Astragalus Polysaccharides Inhibit Pancreatic Cancer Progression by Downregulation of TLR4/NF‐κB Signaling Pathway

Abstract

Background. Pancreatic cancer (PC) leads to high human malignancy mortality worldwide. This study explored the role of Astragalus polysaccharide (APS) on human PC PANC‐1 cells and its underlying mechanisms. Method. Cell viability, proliferation, apoptosis, invasion, and migration were measured by CCK‐8, EdU incorporation, flow cytometry, Transwell, and wound healing assay, respectively. ELISA assay was utilized to detect the IL‐1α, IL‐4, IL‐6, IL‐8, and TNF‐α levels. The western blot assay was performed to measure the level changes of cell function‐related proteins. The transportation of NF‐κB P65 protein was detected through immunofluorescence assay. Results. Compared with the control group, APS treatment could significantly inhibit cell proliferation.

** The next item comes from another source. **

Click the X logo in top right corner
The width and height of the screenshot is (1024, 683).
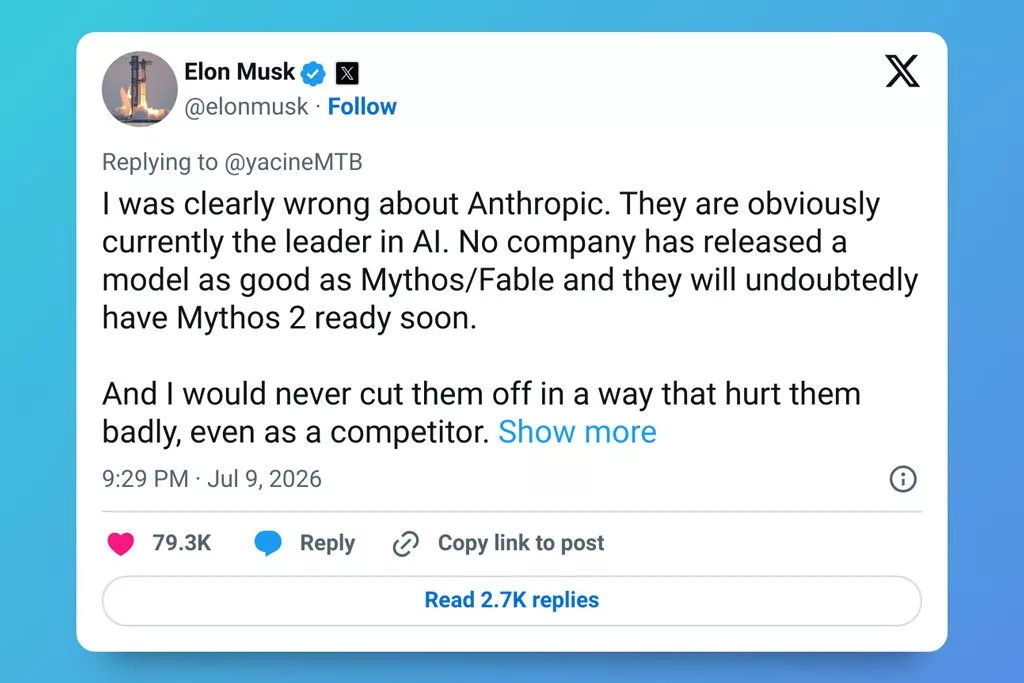902,71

APS treatment could also suppress cell migration and invasion ability and induce apoptosis and inflammation in PANC‐1 cells. Furthermore, APS inhibited the activation of TLR4/NF‐κB signaling pathway via suppressing the phosphorylation and transportation of NF‐κB P65 into the PANC‐1 cell nucleus. Conclusion. APS suppresses PANC‐1 cell viability, proliferation, migration, and invasion while inducing inflammation and apoptosis. APS might regulate PC cell motility via downregulating TLR4/NF‐κB signaling pathway.